Accelerating Youth-Led Enterprises in Nigeria

Jul 2018

This knowledge brief seeks to capture information about incubators and accelerators in Nigeria and how they support youth-led enterprises. The brief was developed using Global Accelerator Learning Initiative (GALI) data alongside interviews and stakeholder meetings held in Lagos and Abuja with support from Oxfam in Nigeria.

Data Highlights:

  • Most accelerated ventures are led by youth (defined as ages 18-35).
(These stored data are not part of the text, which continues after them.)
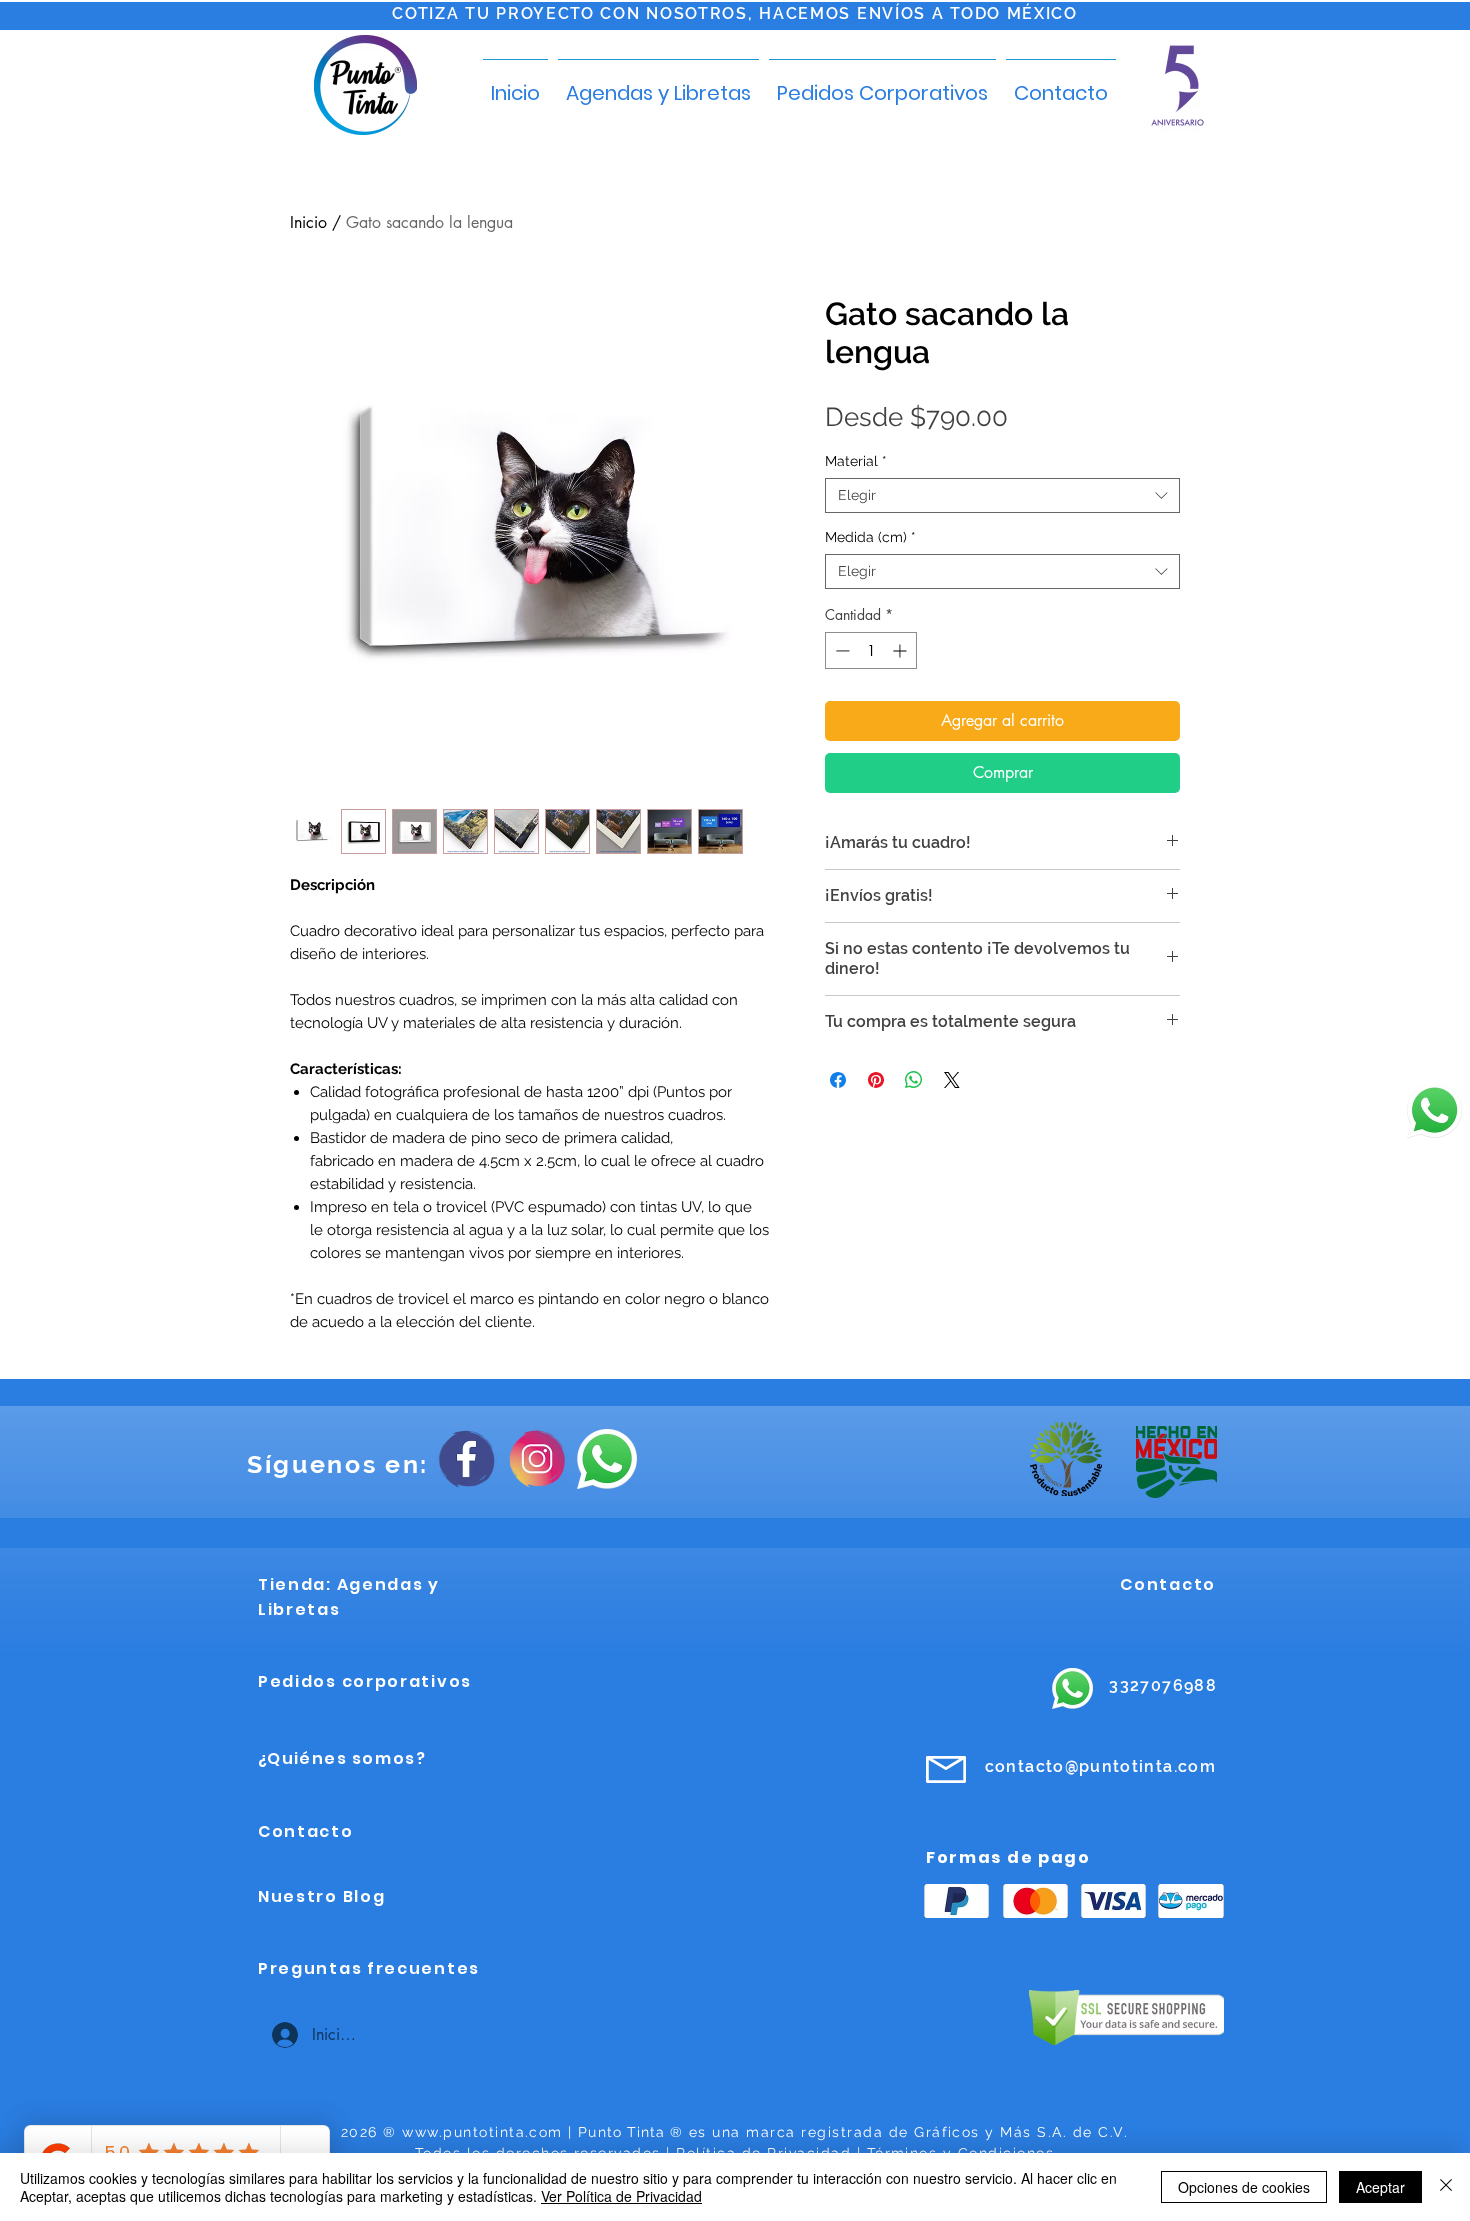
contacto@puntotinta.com (1100, 1766)
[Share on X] (952, 1080)
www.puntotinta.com (482, 2132)
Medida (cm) (870, 537)
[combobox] (1002, 495)
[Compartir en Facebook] (838, 1080)
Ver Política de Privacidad (621, 2196)
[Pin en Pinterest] (876, 1080)
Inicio (308, 222)
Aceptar (1380, 2187)
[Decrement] (840, 650)
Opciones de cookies (1244, 2187)
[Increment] (901, 650)
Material (856, 461)
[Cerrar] (1446, 2187)
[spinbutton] (871, 650)
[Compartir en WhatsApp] (914, 1080)
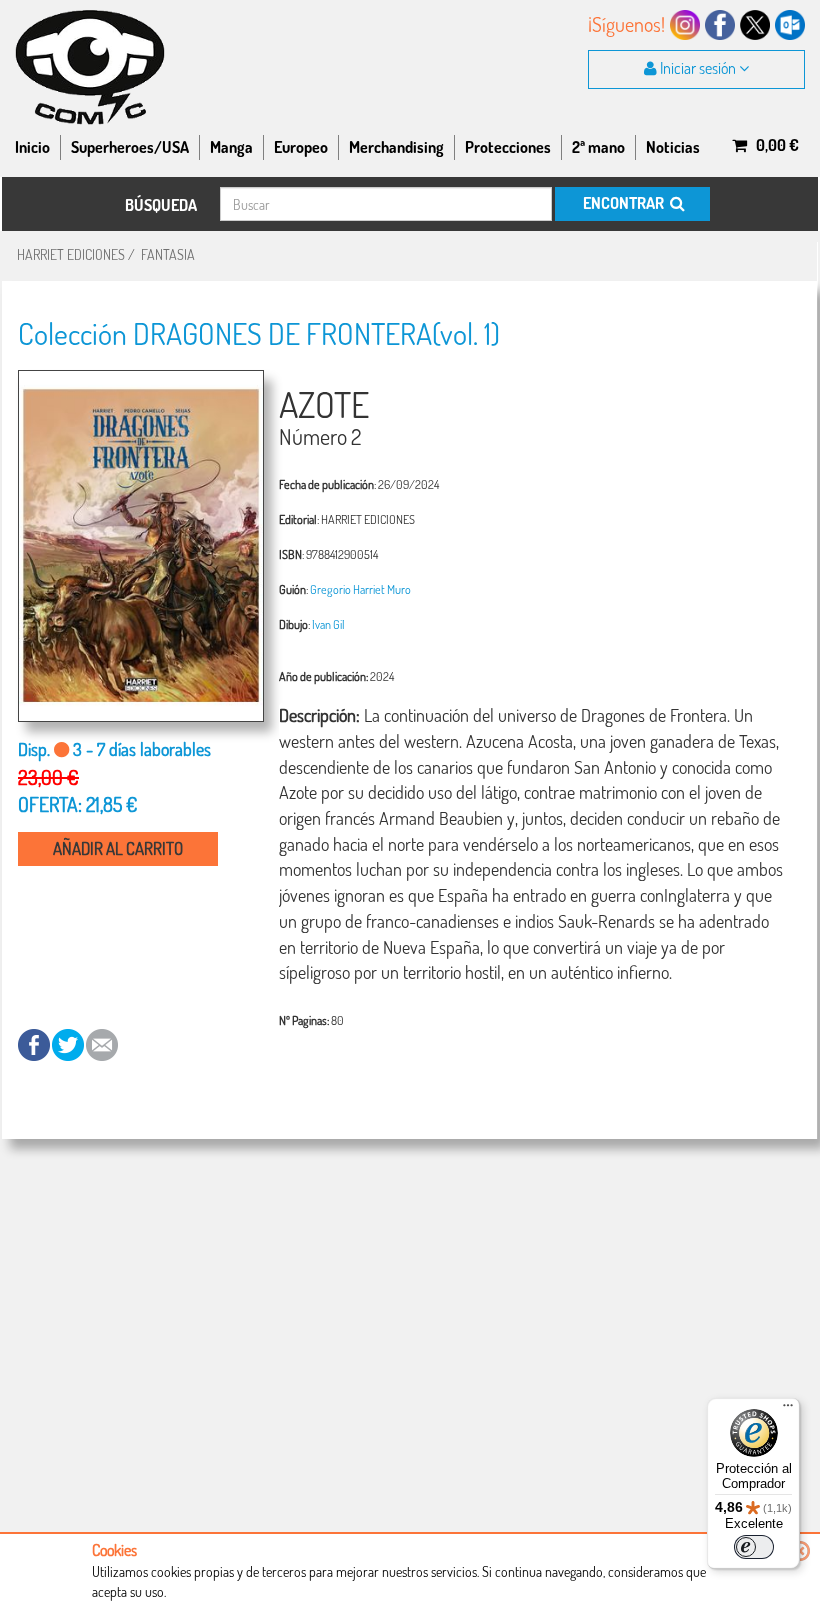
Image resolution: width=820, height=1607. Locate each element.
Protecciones (508, 147)
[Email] (102, 1043)
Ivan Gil (328, 624)
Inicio (32, 147)
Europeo (301, 147)
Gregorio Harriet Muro (360, 589)
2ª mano (598, 147)
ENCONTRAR (625, 203)
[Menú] (788, 1410)
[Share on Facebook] (35, 1043)
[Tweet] (69, 1043)
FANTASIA (168, 254)
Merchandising (396, 147)
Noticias (673, 147)
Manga (231, 147)
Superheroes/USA (130, 147)
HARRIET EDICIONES (71, 254)
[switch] (754, 1547)
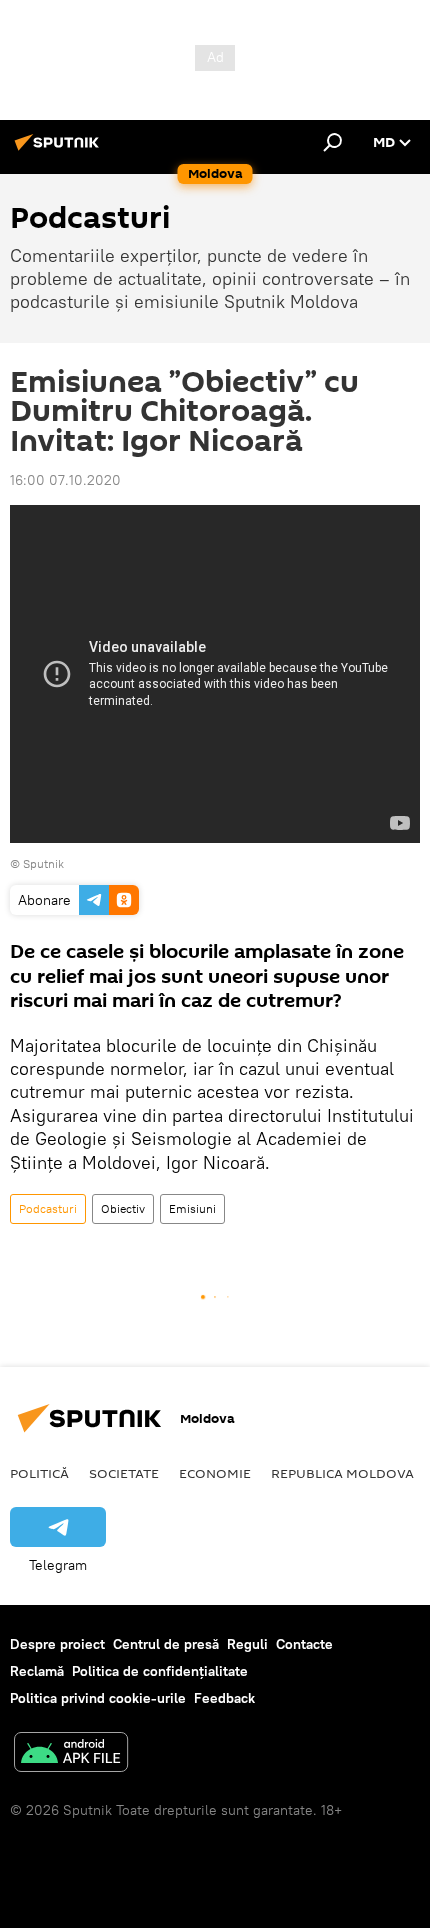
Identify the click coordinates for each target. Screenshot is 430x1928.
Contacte (304, 1644)
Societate (124, 1473)
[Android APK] (71, 1754)
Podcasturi (48, 1208)
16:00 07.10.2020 (65, 480)
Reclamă (37, 1671)
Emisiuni (192, 1208)
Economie (215, 1473)
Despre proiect (57, 1644)
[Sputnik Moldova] (60, 150)
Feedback (224, 1698)
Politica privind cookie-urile (98, 1698)
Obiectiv (123, 1208)
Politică (39, 1473)
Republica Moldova (342, 1473)
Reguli (247, 1644)
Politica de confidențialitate (160, 1671)
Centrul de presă (166, 1644)
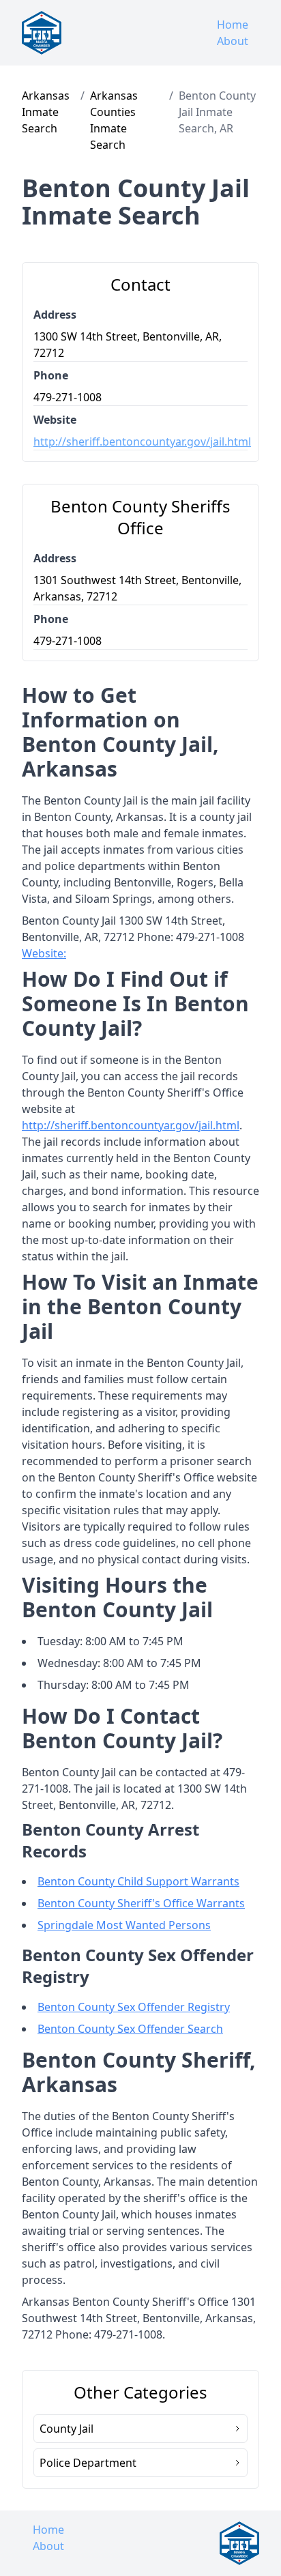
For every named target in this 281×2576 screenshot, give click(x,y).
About (232, 40)
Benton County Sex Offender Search (130, 2028)
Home (232, 24)
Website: (44, 953)
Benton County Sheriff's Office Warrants (141, 1903)
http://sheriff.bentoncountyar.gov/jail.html (140, 441)
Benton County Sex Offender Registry (134, 2006)
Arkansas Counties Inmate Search (114, 120)
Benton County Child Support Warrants (138, 1881)
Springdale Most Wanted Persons (124, 1925)
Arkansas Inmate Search (46, 112)
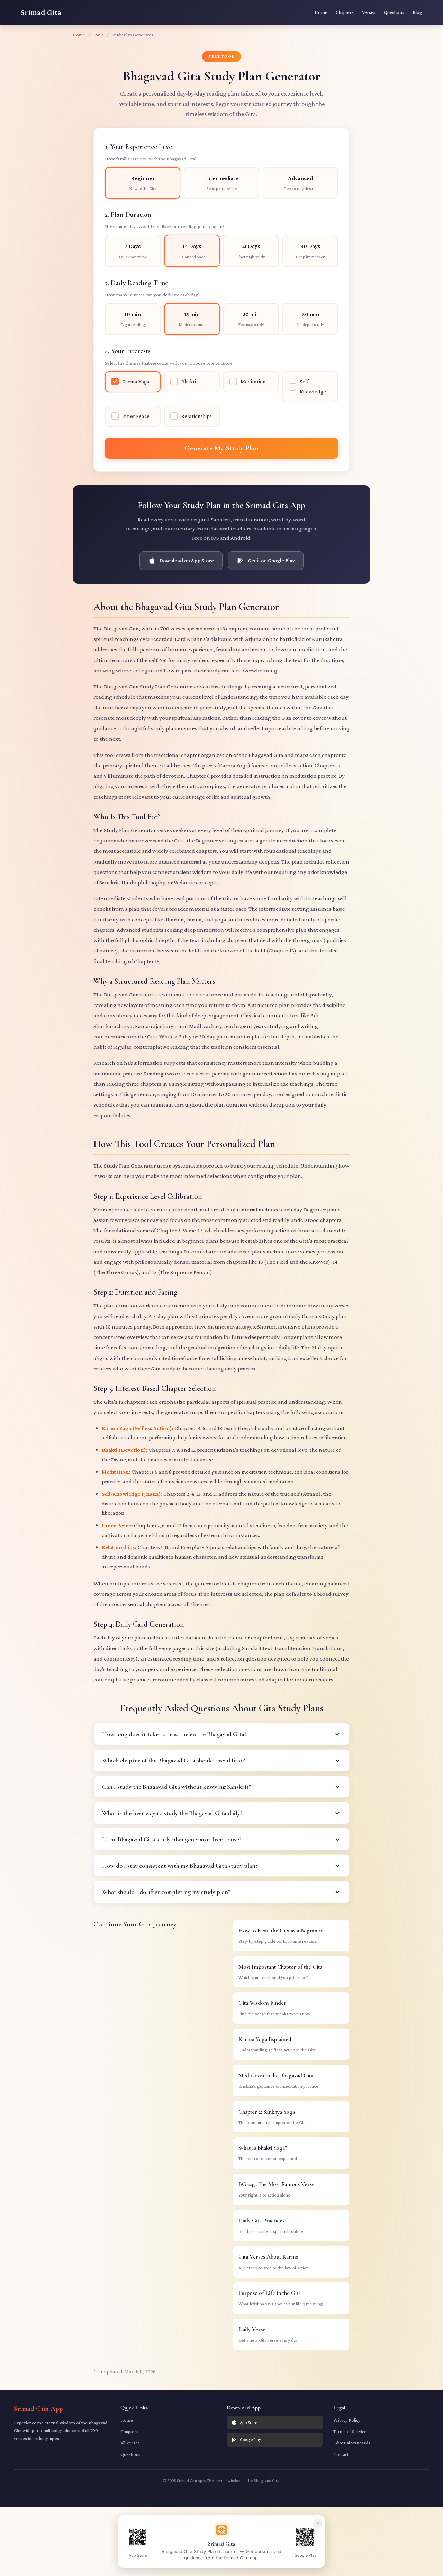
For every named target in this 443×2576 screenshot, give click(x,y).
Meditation (253, 381)
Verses (369, 12)
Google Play (250, 2439)
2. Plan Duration (164, 220)
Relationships (196, 416)
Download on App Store (186, 560)
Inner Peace (136, 416)
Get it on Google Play (271, 560)
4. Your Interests (169, 356)
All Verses (130, 2442)
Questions (394, 12)
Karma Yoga (136, 381)
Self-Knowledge (313, 386)
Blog (417, 12)
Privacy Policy (346, 2420)
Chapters (345, 12)
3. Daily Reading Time (152, 288)
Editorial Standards (351, 2442)
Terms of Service (350, 2431)
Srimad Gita (41, 12)
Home (321, 12)
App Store (248, 2422)
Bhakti (188, 381)
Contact (341, 2454)
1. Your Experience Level (151, 152)
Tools (98, 34)
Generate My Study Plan (221, 448)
Youth-led teams made up 58% of all applicants to accelerator programs and 64% of participating ventures.
  • These youth-led ventures were less established at application.
  • In general, few teams had raised equity or debt financing.
  • Youth-led teams had invested less of their own funds.
  • Most youth-led ventures are run by first-time CEOs.
  • Regardless of age, entrepreneurs in Nigeria are hoping to get direct funding from accelerator programs.

Recommendations for the Sector:

  • Rethink the value of accelerators. Educating and advocating for the role of incubators and accelerators will create a more trusting environment for entrepreneurs. Efforts should be geared towards creating awareness within the entrepreneurial ecosystem.
  • Emphasize non-financial support. Shifting the mindset away from solely direct funding to the additional benefits that these programs provide will also help reorient entrepreneurs to focus on the value of non-financial support.
  • Provide accountability and follow up. When giving grants, accelerators and incubators should consider making payments in tranches and providing follow-up services after the program ends to build in accountability.
  • Coordinate across the ecosystem. Entrepreneurs should be able to move fluidly through the ecosystem of support as they grow. For example, accelerators and incubators need to connect more effectively to investors, and pre-incubation services (such as through a university) can help prepare young students to navigate the entrepreneurial ecosystem.
  • Attract mentors and build skills. Connections to skilled role models is especially important for young founders without much experience. In addition, program curriculum should expose entrepreneurs to legal standards, proper accounting and book keeping, monitoring and evaluation, while also supporting their development of effective business communications and other soft skills.
  • Cultivate the local entrepreneurial ecosystem. As much as it is advisable to gain insights from best practices abroad, Nigerian accelerators and incubators should also focus on tailoring programs to meet local needs. There is also opportunity to better self-reflect and foster a culture of continual improvement by measuring impact and using this data to improve programs.
  • Effective advocacy. Accelerators should endeavor to continuously advocate government and private partnerships.